From the Right: A nation disengaged
Published: Tuesday, October 1, 2013
Updated: Tuesday, October 1, 2013 02:10
A descendent of the Adams political family reflected in his Magnus opus, The Education of Henry Adams, that even as early as the 1870s, America was a nation changed. It was a nation shaken by the Civil War and the reconstruction that followed. It was a nation that began with such pride and promise at its inception. But slowly it crumbled as the pillars on which the framers constructed the society began to deteriorate and was chipped away as politicians abdicated shortsighted gain over the national interest. The citizenry disengaged from the active involvement required for a democracy to thrive, and more importantly, to survive.
To say Adams became disillusioned is a great understatement. So where are we today? America 2013. Has the country continued on the same trajectory that Henry Adams wrote about in his book? Unfortunately, yes, and that trend will only continue and worsen until the politicians start acting like servants for the national good and we the people refuse to tune out from the day-to-day rigors of politics.
America circa 2013 and America circa 1870 is a nation no longer attuned to the very principles on which the country was founded. To say the Constitution is expired - as Henry Adams wrote - would certainly make great sense. If the very document is held up as simply an artifact and nothing more and nothing less, then this a nation going under. But there’s more than ignorance of the Constitution or forgotten basic principles written and declared in the Declaration and our Constitution that all men are entitled to life, liberty and the pursuit of happiness. The recent tremor in the America society is as true today as it was when Henry Adams published his work. No longer does logic or reason win the day in America. Only the loudest and the strongest are triumphant.
Brinksmanship in politics is not a strategy of success. It is a tactic and a mere attempt to drive the political discourse in such an ugly and repulsive direction that the only outcome is all out war between two sides. Take the recent debacles in Congress over the pending government shutdown. ObamaCare is a bad law and it should be fixed, but until there is a Republican president nothing will change. Unfortunately there are some in Congress who prop up the issue and use Capitol Hill as a soapbox to profess diatribes. This is not governing. This is demonizing. This is unprincipled and contrary to the type of politics the founders envisioned.
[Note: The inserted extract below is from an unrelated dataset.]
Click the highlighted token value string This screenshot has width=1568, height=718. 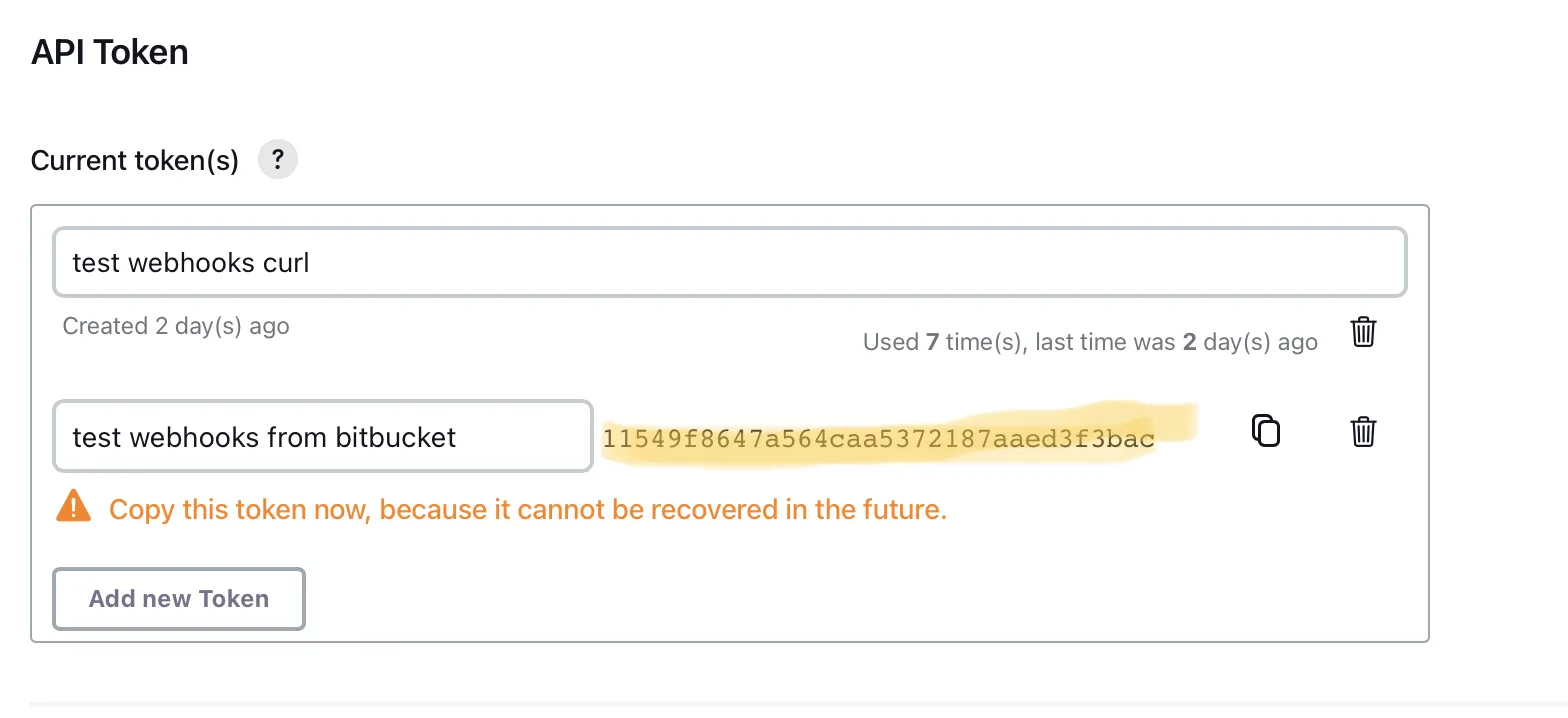tap(878, 438)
In a different time before politicians used anger as a strategy leaders actually made coherent arguments using logic and reason – not props and sideshow antics. The founders were scholars and political battles were won by the merit of one’s ideas. Reason and logic triumphed over irrationalness and pettiness. The nature of political discourse was never personal. Leaders contrasted with one another intelligently. The Federalist Papers is a crystal clear example of the type of nuance missing from the political debates today. The likes of Alexander Hamilton and Robert Yates engaged in a battle of ideas and their debates showcased their fervor, but always in the most constructed and astute manner.
I lament the politics of today. Sadly, America is in the same position Henry Adams found it during his life serving this country. A nation that dispelled logic and reason, a nation bankrupt in more ways than one. Certainly the framers would gasp in utter shock to see the state of their experiment and the nature of the discourse in America today. But, ever the eternal optimist, all is not lost. To say, at the very least, this country can come roaring back and return to the very principles instilled at the nation’s founding.
In this era, we as Americans, find ourselves with an abysmal Congress: a polarizing president and general gridlock of bitterness and pettiness that can be reversed. I like to think of this as an era of silliness. A time where we seem to have, at the very least, have forgotten who we are and what we stand for – or at least what we stood for. If the American people are committed to this nation’s endurance there will be a great awakening.
Today, and when Henry Adams was alive, the solutions will not come from Washington, but from the people. A groundswell of support from the Americans will decry the politics of the old and ask for a politics of new. Politics that is neither divisive nor narrow-minded.
It is the people. The people of this country from the rocky coast of Maine and the sunny beaches of Florida, to the heartland of America, the Rocky Mountains and the West Coast. The true majesty of this country lies with an informed and engaged citizenry. Let us return to that thinking. Let us engage. Let us standup. Let us end the sideshows in Congress and aim for a new beginning that adheres to the very principles enshrined in our Constitution and keep with the very tradition of what it means to be an American.
Now the question might be how do we, the people, make this possible? Sadly, there is no magic wand to fix our problems. Some might say it’s time to call for a new Constitution and system of government. I have unyielding faith in the framework built by the founders. So how do we resolve our problems? The easiest and most difficult way: voting. Voting for candidates, who care more about the future of the country rather than the pettiness of politics.
Let us recommit ourselves to active participation in the democratic process. Let us fix our country. Let us restore our country to what it once was so that generations to come have a bright, prosperous and hopeful future. What more can be asked?